An alternative approach to parsing XML is SAX. SAX stands for Simple API for XML, which is a stream-based parsing method that reads and parses the XML while triggering event callbacks to provide data to the caller. Since it parses the XML as it is read, memory consumption is minimal regardless of the XML size.
SAX parsing triggers a series of events:
- startDocument: Begins reading the XML document;
- startElement: Reads an element, such as
<book>
; - characters: Reads character data;
- endElement: Reads an ending element, such as
</book>
; - endDocument: Ends reading the XML document.

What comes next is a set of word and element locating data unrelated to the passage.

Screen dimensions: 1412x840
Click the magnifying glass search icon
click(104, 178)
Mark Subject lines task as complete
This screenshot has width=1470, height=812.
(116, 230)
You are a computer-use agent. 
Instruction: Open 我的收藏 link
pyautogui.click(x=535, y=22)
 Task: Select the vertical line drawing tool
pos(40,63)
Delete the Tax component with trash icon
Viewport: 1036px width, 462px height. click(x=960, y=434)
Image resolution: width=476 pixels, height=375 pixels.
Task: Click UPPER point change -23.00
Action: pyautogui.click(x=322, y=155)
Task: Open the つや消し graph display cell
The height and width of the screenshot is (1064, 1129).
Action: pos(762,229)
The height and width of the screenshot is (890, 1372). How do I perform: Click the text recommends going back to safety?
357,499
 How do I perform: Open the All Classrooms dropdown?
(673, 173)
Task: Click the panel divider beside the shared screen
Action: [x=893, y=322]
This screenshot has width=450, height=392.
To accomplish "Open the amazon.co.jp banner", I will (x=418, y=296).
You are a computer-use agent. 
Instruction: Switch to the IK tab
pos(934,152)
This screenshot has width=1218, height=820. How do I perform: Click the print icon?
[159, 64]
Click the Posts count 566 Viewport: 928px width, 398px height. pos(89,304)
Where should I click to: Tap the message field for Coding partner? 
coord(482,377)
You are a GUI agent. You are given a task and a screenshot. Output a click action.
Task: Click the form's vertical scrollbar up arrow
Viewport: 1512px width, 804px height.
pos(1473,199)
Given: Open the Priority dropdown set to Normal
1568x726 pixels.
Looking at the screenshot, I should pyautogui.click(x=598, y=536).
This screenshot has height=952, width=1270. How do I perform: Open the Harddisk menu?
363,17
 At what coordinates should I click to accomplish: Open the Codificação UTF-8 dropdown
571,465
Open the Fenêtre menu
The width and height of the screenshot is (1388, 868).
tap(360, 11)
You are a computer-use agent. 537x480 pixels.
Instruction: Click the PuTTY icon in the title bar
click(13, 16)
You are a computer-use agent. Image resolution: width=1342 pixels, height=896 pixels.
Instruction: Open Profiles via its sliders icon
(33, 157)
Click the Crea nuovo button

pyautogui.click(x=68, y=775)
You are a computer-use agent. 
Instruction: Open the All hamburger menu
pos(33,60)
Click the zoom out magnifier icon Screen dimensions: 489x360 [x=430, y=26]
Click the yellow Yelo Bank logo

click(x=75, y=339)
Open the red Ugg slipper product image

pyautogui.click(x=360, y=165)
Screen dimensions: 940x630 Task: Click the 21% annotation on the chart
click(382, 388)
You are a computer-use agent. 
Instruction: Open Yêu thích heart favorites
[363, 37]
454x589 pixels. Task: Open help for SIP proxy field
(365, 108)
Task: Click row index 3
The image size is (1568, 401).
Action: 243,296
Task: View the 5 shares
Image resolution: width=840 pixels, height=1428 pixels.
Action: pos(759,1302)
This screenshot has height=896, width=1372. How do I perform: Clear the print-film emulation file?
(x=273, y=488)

To parse XML using the SAX API, the Java code looks like this:
java
InputStream input = Main.class.getResourceAsStream("/book.xml");
SAXParserFactory spf = SAXParserFactory.newInstance();
SAXParser saxParser = spf.newSAXParser();
saxParser.parse(input, new MyHandler());
The key code SAXParser.parse()
requires an InputStream
and a callback object, which must extend DefaultHandler
:
java
class MyHandler extends DefaultHandler {
public void startDocument() throws SAXException {
print("start document");
}
public void endDocument() throws SAXException {
print("end document");
}
public void startElement(String uri, String localName, String qName, Attributes attributes) throws SAXException {
print("start element:", localName, qName);
}
public void endElement(String uri, String localName, String qName) throws SAXException {
print("end element:", localName, qName);
}
public void characters(char[] ch, int start, int length) throws SAXException {
print("characters:", new String(ch, start, length));
}
public void error(SAXParseException e) throws SAXException {
print("error:", e);
}
void print(Object... objs) {
for (Object obj : objs) {
System.out.print(obj);
System.out.print(" ");
}
System.out.println();
}
}
Running the SAX parsing code can produce the following output:
start document
start element: book
characters:
start element: name
characters: Core Java
end element: name
characters:
start element: author
...
If you need to read the text of the <name>
node, you have to locate the current node during the parsing process using startElement()
and endElement()
. A stack can be used to keep track: push to the stack on each startElement()
and pop on each endElement()
. This way, when characters()
is called, you know which node's text is being read. It shows that using the SAX API is still somewhat cumbersome.
Exercise
Use SAX to parse XML.
Summary
- SAX is a stream-based XML parsing API;
- SAX parses XML quickly with minimal memory consumption through event triggers;
- The caller must obtain data during the parsing process through callback methods.